子宫内膜是人体内少数具有周期性再生能力的组织，但手术创伤或感染会导致其修复异常，形成以子宫腔粘连（Intrauterine Adhesion, IUA）为代表的纤维化病变。IUA患者常面临月经异常、不孕等严重后果，而现有临床手段如宫腔粘连分离术（TCRA）无法根治纤维化病理改变。尽管已知巨噬细胞在子宫内膜修复中发挥关键作用，但关于其亚群异质性及功能调控的认知仍存在空白。

针对这一难题，南京鼓楼医院的研究团队通过单细胞RNA测序（scRNA-seq）技术，首次在IUA患者子宫内膜中发现了一群表达GATA6的巨噬细胞亚群。这群细胞被证实是源自腹膜腔的大型腹膜巨噬细胞（Large Peritoneal Macrophages, LPMs），它们会迁移至损伤部位并分泌白细胞介素33（IL33）来抑制纤维化。相关研究成果发表在《Journal of Advanced Research》上，为开发靶向LPMs的IUA治疗策略提供了理论依据。

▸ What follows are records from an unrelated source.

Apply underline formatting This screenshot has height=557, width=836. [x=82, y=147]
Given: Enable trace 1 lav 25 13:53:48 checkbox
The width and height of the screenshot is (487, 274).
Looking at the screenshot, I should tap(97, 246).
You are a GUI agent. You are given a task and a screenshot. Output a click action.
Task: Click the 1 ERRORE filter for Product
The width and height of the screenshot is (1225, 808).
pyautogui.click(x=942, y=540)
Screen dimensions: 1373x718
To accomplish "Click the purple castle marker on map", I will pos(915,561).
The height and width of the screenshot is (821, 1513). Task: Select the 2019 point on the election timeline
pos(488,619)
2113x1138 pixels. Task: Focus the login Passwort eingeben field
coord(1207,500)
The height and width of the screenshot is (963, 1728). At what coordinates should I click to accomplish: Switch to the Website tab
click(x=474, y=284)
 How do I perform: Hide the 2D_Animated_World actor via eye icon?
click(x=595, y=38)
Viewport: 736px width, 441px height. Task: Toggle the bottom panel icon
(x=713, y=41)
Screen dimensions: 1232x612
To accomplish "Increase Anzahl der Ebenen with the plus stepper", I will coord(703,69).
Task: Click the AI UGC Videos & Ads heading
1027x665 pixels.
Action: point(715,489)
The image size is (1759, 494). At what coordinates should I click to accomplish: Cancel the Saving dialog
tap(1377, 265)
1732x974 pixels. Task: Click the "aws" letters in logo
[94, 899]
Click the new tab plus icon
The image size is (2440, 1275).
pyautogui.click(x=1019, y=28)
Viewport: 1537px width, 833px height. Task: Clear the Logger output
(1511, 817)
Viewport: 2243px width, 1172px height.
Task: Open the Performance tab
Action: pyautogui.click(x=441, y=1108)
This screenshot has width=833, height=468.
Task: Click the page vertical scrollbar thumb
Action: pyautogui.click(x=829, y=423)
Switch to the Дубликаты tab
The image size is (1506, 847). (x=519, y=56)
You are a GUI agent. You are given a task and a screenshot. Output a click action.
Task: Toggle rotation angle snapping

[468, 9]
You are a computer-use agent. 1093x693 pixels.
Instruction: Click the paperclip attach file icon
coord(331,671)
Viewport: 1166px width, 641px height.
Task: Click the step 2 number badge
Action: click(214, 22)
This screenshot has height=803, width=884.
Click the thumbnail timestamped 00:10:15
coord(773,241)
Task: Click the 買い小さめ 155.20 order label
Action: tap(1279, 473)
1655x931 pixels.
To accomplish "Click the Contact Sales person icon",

研究主要采用以下技术方法：对临床IUA患者和正常子宫内膜组织进行单细胞转录组测序；建立小鼠子宫内膜电损伤模型；通过流式细胞术和荧光标记追踪LPMs迁移；采用免疫荧光和Western blot检测关键蛋白表达；利用双荧光素酶报告系统验证转录调控机制。

研究结果部分：

1. GATA6⁺巨噬细胞在损伤子宫内膜中的来源
   通过单细胞测序发现IUA患者子宫内膜中富集GATA6⁺巨噬细胞亚群。采用CD45.1/CD45.2过继转移实验证实，这些细胞是从腹膜腔迁移而来的LPMs，其标志物CD102在迁移过程中逐渐下调。

2. LPMs缺失加剧子宫内膜炎症和纤维化
   通过腹腔灌洗特异性清除LPMs后，小鼠子宫内膜损伤模型中炎症因子（IL-1β、TNF-α）显著升高，胶原沉积增加，α-SMA表达上调，证实LPMs具有保护作用。

3. 损伤子宫内膜诱导LPMs表型改变
   荧光微球标记显示LPMs在损伤后48小时内持续向子宫迁移。RNA-seq分析发现损伤子宫内膜释放的DAMPs（损伤相关分子模式）通过上调Trem1促进LPMs迁移，并诱导其分泌表型转变。

4. 表型改变的LPMs通过分泌IL33促进子宫内膜修复
   激活的LPMs高表达IL33，临床样本显示IL33与CD68⁺GATA6⁺巨噬细胞共定位。小鼠实验证实外源性IL33（0.25-1μg剂量）可减轻纤维化，且IL33表达水平与IUA严重程度呈负相关。

5. IL33通过ST2-JMJD3轴抑制子宫内膜基质细胞分化
   IL33通过结合ESCs表面的ST2受体，上调组蛋白去甲基化酶JMJD3，从而抑制TGF-β1诱导的α-SMA和胶原蛋白I表达，阻断肌成纤维细胞转化。

6. Lars-Fos轴通过增强子调控LPMs中IL33表达
   RNA-seq和生物信息学分析揭示，氨基酸tRNA合成酶Lars通过激活转录因子Fos，后者结合IL33基因增强子区域（而非启动子）来调控其表达。

这项研究首次系统阐明了腹膜腔来源LPMs在子宫内膜修复中的关键作用及其分子机制。发现LPMs-IL33-ST2-JMJD3这一全新的抗纤维化通路，不仅为理解子宫内膜周期性再生提供了新视角，更重要的是为临床治疗IUA提供了潜在靶点——通过调控LPMs迁移或局部给予低剂量IL33来预防纤维化。研究还创新性地揭示了氨基酸代谢酶Lars通过非经典途径调控细胞因子表达的新功能，为免疫代谢研究开辟了新方向。

值得注意的是，该研究也存在一些局限：小鼠模型无法完全模拟人类IUA的慢性病理过程；LPMs迁移的实时成像技术有待优化；临床样本量仍需扩大以验证IL33作为生物标志物的可靠性。未来研究可探索LPMs与其他巨噬细胞亚群的协同作用，以及开发靶向Lars-Fos轴的小分子调节剂，推动转化医学应用。